Fruchtkasten

Nutzungszweck 1530 aufgrund der Kastenordnung: Vorratsraum für Saatfrucht, die zur Saat entliehen und nach der Ernte mit Zins und Schwund zurückgegeben werden mußte.

Stadtführung

1625 von Heinrich Schickhardt erbaut. Der Fruchtkasten wurde bis 1852 genutzt und 1853 an drei Bürger verkauft. Rückkauf durch die Stadt Mitte der 50er Jahre. Renovierung und Neugestaltung im Rahmen des Denkmalschutzprogramms. Im Erdgeschoss befindet sich das Evang. Gemeindezentrum, in den anderen Stockwerken Räume des Heimatmuseums.

Zur Geschichte des Fruchtkastens

Bereits um das Jahr 1100 war Dornstetten der Sitz eines Zinsvogtes. Der "Fruchtkasten" war in erster Linie Kornspeicher. Damit konnte die Bevölkerung in Notzeiten mit Getreide versorgt werden. Die Bürger konnten gegen Zins Saatgut und Brotgetreide leihen.

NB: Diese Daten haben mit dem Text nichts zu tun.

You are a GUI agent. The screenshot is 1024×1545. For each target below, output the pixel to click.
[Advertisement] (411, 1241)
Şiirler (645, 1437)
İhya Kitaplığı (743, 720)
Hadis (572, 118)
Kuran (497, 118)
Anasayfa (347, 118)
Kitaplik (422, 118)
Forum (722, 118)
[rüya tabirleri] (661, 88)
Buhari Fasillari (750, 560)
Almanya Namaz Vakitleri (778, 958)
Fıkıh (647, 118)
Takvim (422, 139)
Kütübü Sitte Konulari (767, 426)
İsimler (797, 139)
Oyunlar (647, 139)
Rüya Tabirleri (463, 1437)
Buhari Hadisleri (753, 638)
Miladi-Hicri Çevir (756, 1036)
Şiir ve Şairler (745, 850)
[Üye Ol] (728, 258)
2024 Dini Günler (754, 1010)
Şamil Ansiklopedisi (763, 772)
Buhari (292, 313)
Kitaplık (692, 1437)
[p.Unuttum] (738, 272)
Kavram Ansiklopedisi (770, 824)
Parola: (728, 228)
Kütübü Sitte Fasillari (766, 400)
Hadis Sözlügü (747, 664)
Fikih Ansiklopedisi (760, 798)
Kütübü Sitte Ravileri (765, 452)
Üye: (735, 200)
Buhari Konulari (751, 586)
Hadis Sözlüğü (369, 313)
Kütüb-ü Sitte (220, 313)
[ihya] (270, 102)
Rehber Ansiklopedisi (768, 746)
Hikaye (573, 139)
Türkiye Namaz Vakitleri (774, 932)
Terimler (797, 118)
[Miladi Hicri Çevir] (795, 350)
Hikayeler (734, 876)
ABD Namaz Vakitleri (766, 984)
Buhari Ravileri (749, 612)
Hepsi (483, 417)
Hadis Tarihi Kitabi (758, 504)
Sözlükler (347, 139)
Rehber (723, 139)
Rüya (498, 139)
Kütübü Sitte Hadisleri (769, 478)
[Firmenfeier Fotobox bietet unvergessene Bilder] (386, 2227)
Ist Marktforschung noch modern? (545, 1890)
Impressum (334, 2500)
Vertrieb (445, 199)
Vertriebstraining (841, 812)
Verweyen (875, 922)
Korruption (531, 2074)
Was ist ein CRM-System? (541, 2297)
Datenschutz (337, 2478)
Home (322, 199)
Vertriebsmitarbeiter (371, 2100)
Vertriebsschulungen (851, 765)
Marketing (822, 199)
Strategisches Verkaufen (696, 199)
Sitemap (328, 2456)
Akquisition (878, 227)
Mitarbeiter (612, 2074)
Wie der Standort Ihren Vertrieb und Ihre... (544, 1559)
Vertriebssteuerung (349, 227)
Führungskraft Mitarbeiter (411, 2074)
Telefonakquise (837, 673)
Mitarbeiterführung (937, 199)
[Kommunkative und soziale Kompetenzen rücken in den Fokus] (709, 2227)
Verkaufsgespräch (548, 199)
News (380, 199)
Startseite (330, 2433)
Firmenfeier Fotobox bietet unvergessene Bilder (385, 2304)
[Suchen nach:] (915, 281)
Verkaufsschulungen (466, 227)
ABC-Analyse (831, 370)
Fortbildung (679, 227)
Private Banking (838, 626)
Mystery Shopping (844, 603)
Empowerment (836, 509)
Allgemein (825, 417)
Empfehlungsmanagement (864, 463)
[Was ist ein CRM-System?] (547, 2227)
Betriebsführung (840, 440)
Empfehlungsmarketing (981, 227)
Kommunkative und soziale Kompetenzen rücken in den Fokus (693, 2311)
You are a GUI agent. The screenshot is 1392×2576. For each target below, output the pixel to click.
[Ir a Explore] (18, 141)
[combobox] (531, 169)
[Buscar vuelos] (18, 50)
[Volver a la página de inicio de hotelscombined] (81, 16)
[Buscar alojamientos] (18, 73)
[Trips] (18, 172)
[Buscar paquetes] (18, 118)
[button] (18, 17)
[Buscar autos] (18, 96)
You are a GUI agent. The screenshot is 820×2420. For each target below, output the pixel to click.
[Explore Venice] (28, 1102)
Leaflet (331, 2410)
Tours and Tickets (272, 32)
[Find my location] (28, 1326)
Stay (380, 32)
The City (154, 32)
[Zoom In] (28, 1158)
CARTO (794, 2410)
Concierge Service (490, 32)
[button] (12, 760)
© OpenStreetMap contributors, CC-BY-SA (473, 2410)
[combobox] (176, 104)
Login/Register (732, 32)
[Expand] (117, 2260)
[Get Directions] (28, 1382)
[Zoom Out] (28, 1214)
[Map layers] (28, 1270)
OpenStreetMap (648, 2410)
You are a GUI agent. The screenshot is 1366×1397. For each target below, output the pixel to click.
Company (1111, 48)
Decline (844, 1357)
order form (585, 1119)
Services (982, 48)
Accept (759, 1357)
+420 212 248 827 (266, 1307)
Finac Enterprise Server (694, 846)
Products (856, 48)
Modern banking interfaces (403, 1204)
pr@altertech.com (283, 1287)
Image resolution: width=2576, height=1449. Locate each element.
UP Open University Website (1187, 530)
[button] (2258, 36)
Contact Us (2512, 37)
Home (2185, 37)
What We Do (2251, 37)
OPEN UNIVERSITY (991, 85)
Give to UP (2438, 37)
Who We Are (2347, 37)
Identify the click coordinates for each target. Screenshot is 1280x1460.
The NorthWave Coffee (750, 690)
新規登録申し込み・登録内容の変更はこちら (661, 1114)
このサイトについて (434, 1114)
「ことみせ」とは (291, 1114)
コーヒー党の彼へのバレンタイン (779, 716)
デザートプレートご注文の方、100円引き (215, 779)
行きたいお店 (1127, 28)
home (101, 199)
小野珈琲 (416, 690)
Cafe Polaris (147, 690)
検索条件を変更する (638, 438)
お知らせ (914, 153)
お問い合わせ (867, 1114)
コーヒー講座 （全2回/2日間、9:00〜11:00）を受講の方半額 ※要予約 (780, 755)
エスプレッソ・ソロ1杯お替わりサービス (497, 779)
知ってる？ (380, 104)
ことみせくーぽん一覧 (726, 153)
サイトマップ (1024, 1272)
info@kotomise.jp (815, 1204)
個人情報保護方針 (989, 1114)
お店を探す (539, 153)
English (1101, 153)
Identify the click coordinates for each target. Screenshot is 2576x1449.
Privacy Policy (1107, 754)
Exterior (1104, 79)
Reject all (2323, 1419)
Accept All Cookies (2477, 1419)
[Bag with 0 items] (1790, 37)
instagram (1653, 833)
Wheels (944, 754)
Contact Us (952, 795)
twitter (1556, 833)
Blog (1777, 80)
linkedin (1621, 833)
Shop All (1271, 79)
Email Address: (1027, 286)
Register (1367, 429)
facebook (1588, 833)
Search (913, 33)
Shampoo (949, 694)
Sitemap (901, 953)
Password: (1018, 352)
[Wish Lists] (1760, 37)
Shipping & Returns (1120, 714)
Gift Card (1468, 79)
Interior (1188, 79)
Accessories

Die "Zehntscheuer" diente zur Aufbewahrung der "Naturalsteuer". Jeder Untertan mußte den zehnten Teil seiner landwirtschaftlichen Erzeugnisse an seinen Grundherrn abführen. Die Zehntvögte beaufsichtigten diese Abgabe. Die Bauern trugen also alleine das Risiko und mußten außer dem "Zehnten" auch noch für das Saatgut zahlen, während die Grundherren risikolos kassierten. Dies führte im Jahre 1525 zum Ausbruch des Bauernkrieges und 1848 zu Bauernaufständen in Süddeutschland. Im Königreich Württemberg wurde die Zehntpflicht 1851 aufgehoben. Die Zehntscheuern verloren ihre Bedeutung und wurden dann privatisiert.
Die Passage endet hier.